Per ottenere un risultato è necessario mettere in atto un piano per obiettivi:

1. Educare – è indispensabile un intervento culturale integrato, una campagna di educazione al rispetto e alla parità nelle scuole e nei luoghi di socializzazione. Sradicare sovrastrutture dannose e prive di fondamento che spingono a responsabilizzare diversamente bambini e bambine: le differenze di genere rispetto al gioco per esempio (i maschi giocano a calcio e alla guerra e si vestono di blu; le bambine giocano a fare la mamma e amano il rosa), sono stereotipi che contribuiscono a creare una ripartizione di ruoli tra maschi e femmine fittizia perché, appunto, legata a una tradizione largamente (ma non totalmente) superata, comunque anacronistica.

2. Sensibilizzare – le donne vittime di violenza si vergognano, si nascondono, spesso tendono a giustificare e proteggere l’aggressore perché irragionevolmente si sentono responsabili e così si rendono complici del carnefice. Lo stigma sociale a carico di chi commette violenza deve essere assoluto e inequivocabile.

3. Sanzionare – stigmatizzare ogni forma di violenza di genere, a partire dal linguaggio che è spesso il primo veicolo di abuso e può causare danni meno evidenti ma tanto gravi come quelli fisici, minando l’autostima della vittima che cessa in questo modo di essere una risorsa per la propria famiglia e per la società.

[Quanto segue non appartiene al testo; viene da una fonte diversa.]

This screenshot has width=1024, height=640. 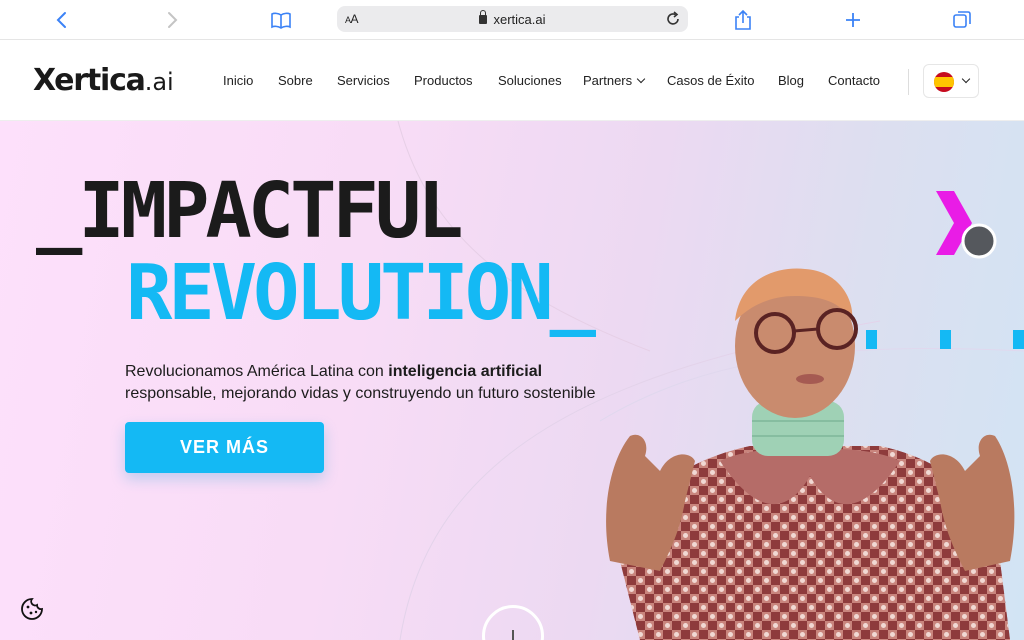 I want to click on nav-servicios: Servicios, so click(x=364, y=80).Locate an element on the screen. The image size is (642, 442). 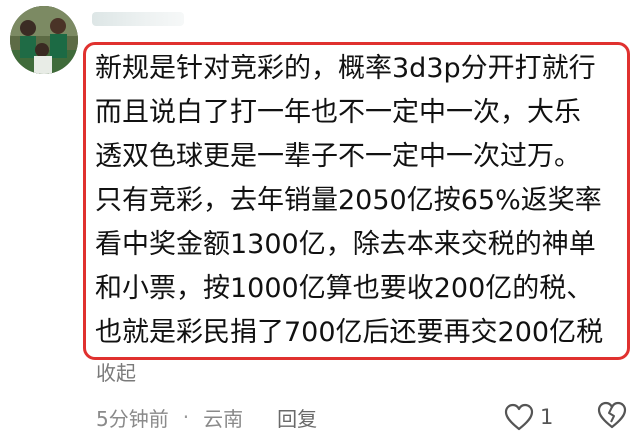
dislike-button is located at coordinates (613, 417).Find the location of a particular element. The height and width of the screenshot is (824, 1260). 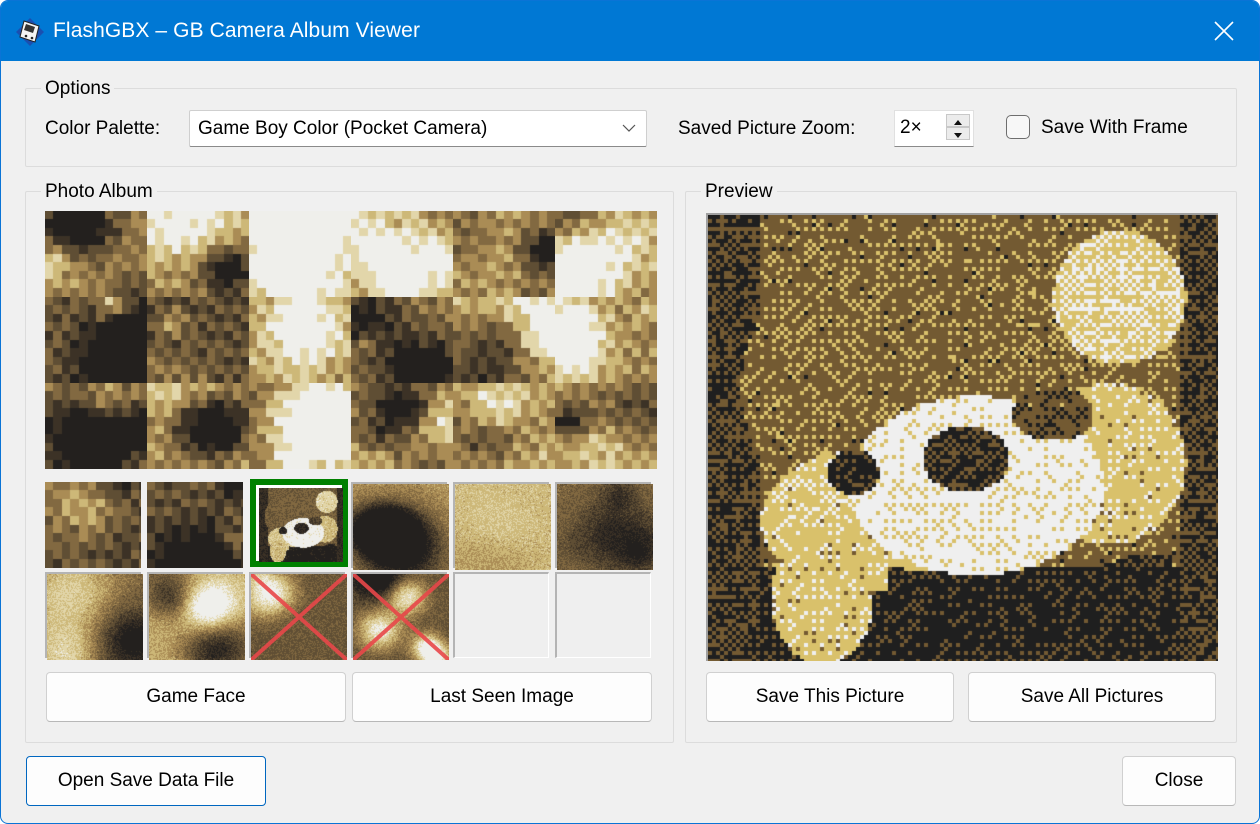

close-button: Close is located at coordinates (1179, 781).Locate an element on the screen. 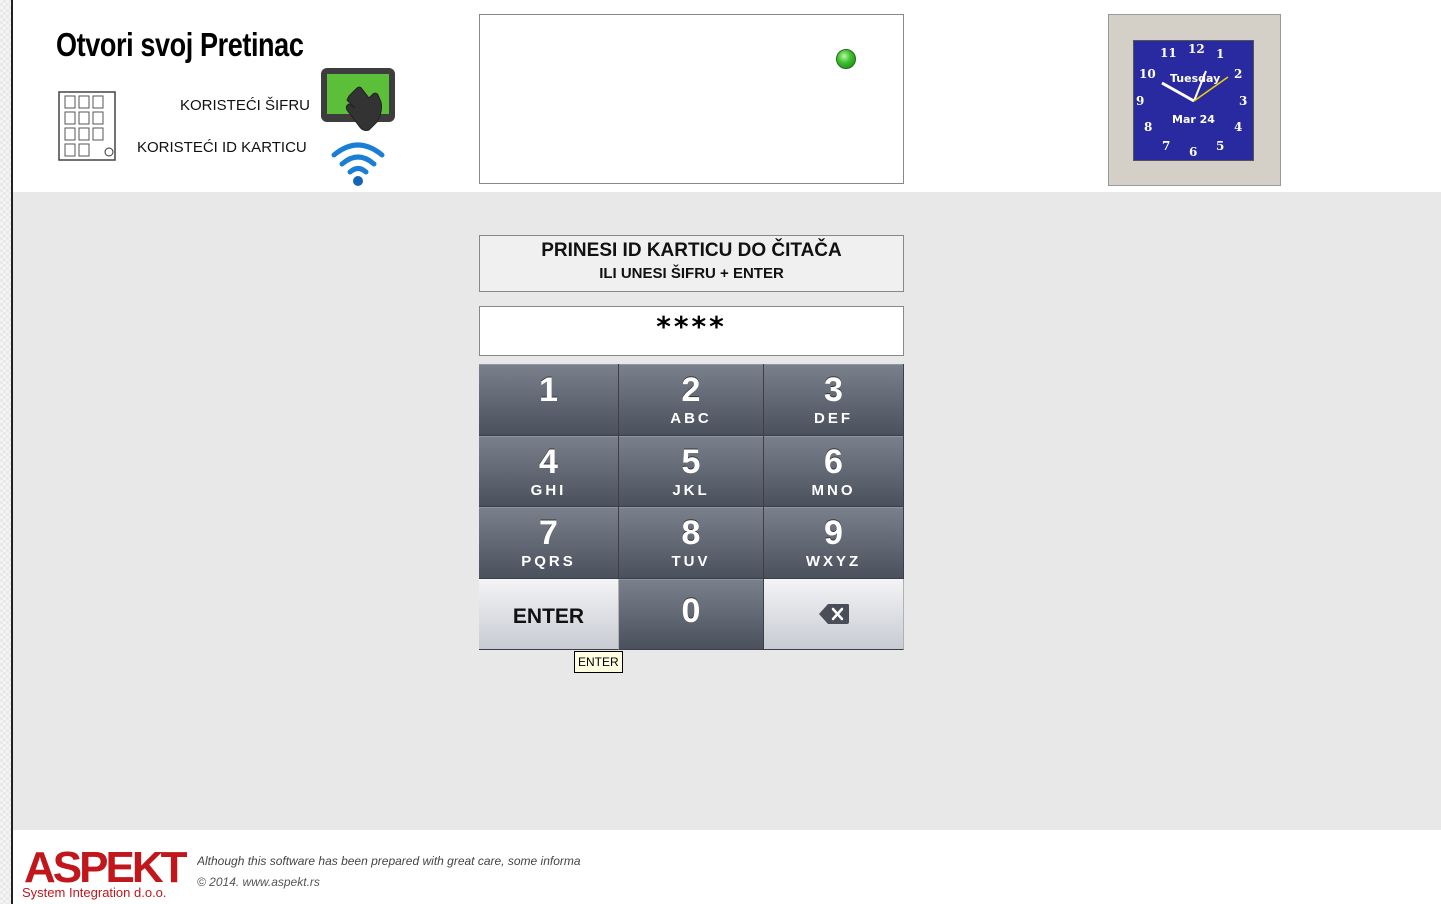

In questo le istituzioni locali e le forze di polizia hanno un ruolo determinante: le donne vittime di violenza devono poter confidare sulla solidarietà e sul supporto delle istituzioni al momento della denuncia.

Una donna umiliata, svilita anche solo verbalmente che non si ribella e che non è sostenuta dall’ordinamento nel rifiuto della violenza subisce una ferita personale ma comporta anche una ricaduta sulla società: fornisce un modello distorto per i figli e in generale per chi le sta attorno e percepisce attraverso la rassegnazione l’ammissibilità di comportamenti prevaricatori di genere, ingiusti e inaccettabili; costituisce una perdita per la comunità che non può usufruire di risorse che sarebbero preziose e sono invece escluse dalla dinamica sociale perché lese nell’autostima.

Sembra incredibile, eppure ancora esiste una subcultura in cui le donne sono percepite soprattutto come strumentali a un ruolo, concepite in funzione di quel ruolo più che in quanto esseri individuali. Per debellare la prevaricazione di genere è necessario innanzitutto trasmettere alle stesse donne la consapevolezza del proprio valore intrinseco, in quanto essere umano, non in quanto figlia, fidanzata, moglie, madre, nonna.